Ora, com uma área total de cinco hectares e uma adega que pertenceu ao bisavô, Pedro criou duas marcas: Marquês de Tomar e Pedro Sereno. Com as categorias Superior e Reserva, a primeira serve para vinhos que resultam de lotes de vinhas de diferentes propriedades; já a segunda marca é a representação de vinhos de parcelas (um branco é só da vinha da Quinta da Granja e os Vinhas Velhas, um branco e um tinto, juntam vinhos provenientes de vinhas que chegam aos 90 anos).
Para um produtor que se lança por estes dias num mercado que vê nascer marcas como cogumelos, esta dispersão de referências é capaz de ser arriscada, assim como arriscado é, no caso da marca Marquês de Tomar (nome sonante), usar a categoria Superior para um tradicional Colheita e, depois, subir ao patamar do Reserva. Como Reserva é o que mais existe neste mundo, muitos consumidores acharão que o Superior tem um posicionamento acima do Reserva, quando não é isso que acontece. É certo que os enólogos querem sempre mostrar criatividade e diferenciar os vinhos em função dos canais de vendas, mas deveriam colocar-se do lado do consumidor ou até do vendedor e perguntar se isto não se torna confuso. Haja memória para fixar e perceber estas referências.
Seja como for, estamos perante vinhos bem pensados e bem feitos, que têm a particularidade de nos mostrar uma realidade escondida de Tomar, inserida no conceito de vinhos do Tejo. Numa região que se modernizou em grande escala com as castas nacionais da moda, podermos provar brancos do Tejo feitos com a partir de cepas velhas de Bical ou de Malvasia Fina e tintos a partir de Baga é quase um dia de festa. Ainda por cima, quando na adega se usam muito poucas barricas novas.
Portanto, a idade das vinhas, as castas, os solos, a altitude e a atitude do enólogo acabam por dar origem a vinhos com perfil sério, no sentido em que por aqui não se encontra fruta aos saltos nem grandes extracções. Pelo contrário, temos a harmonia que as boas vinhas velhas oferecem. Nesse sentido, valerá a pena acompanhar o trabalho de Pedro Sereno, que está a aplicar a mesma receita em Portalegre e no Douro. De momento vamos destacar, por razões diferentes, dois dos sete vinhos lançados recentemente.
Nome Marquês de Tomar Superior Tinto 2020
Produtor Pedro Sereno
Castas Alicante Bouschet, Touriga Nacional e Tinta Roriz
Região Tejo
Grau alcoólico 14 por cento
Preço (euros) 8,30
Pontuação 92
Autor Edgardo Pacheco
Notas de prova Tinto sem complexidade de maior, mas cativante pelas notas fumadas e de casca de frutos vermelhos e pretos. Boca suave, fresca, gulosa e equilibrada. A relação preço qualidade é muito boa.

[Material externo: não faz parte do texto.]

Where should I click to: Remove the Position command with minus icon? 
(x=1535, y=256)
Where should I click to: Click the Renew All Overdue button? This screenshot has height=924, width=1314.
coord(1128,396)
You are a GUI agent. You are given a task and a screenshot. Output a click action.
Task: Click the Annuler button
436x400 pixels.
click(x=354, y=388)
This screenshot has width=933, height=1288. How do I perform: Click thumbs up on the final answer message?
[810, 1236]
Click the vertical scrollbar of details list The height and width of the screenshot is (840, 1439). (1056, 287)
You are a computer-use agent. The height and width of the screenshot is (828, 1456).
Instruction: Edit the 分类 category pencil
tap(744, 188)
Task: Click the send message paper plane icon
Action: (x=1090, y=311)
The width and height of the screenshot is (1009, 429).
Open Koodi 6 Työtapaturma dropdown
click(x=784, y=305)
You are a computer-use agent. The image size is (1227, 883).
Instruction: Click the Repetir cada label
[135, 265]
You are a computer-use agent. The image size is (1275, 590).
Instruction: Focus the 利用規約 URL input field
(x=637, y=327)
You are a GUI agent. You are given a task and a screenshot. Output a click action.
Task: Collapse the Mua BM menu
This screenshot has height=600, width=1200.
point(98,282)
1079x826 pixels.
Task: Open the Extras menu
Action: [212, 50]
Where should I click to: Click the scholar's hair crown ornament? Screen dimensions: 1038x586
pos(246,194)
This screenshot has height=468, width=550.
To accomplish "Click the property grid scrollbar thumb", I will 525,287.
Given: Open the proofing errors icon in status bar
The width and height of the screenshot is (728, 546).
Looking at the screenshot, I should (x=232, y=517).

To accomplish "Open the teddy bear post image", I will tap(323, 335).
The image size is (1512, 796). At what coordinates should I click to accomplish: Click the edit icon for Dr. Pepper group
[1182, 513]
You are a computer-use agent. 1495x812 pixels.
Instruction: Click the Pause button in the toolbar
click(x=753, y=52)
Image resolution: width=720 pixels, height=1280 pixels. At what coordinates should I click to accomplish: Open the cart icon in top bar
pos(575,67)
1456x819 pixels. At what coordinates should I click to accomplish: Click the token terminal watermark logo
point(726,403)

Nome Pedro Sereno Vinhas Velhas 2020
Produtor Pedro Sereno
Castas Diferentes variedades em vinhas com cerca de 90 an
Região Tejo
Grau alcoólico 13 por cento
Preço (euros) 30
Pontuação 94
Autor Edgardo Pacheco
Notas de prova Um caso bem mais sério do que o Marquês de Tomar Superior Tinto 2020 do mesmo produtor. É um vinho que junta complexidade e classe. Por aqui se encontram notas de flores e frutas, à mistura com aromas de funcho e como que resina/caruma. Na boca, o trabalho de barrica, sem ser impositivo, deu bastante volume ao vinho. Acidez e mineralidade são outras características presentes.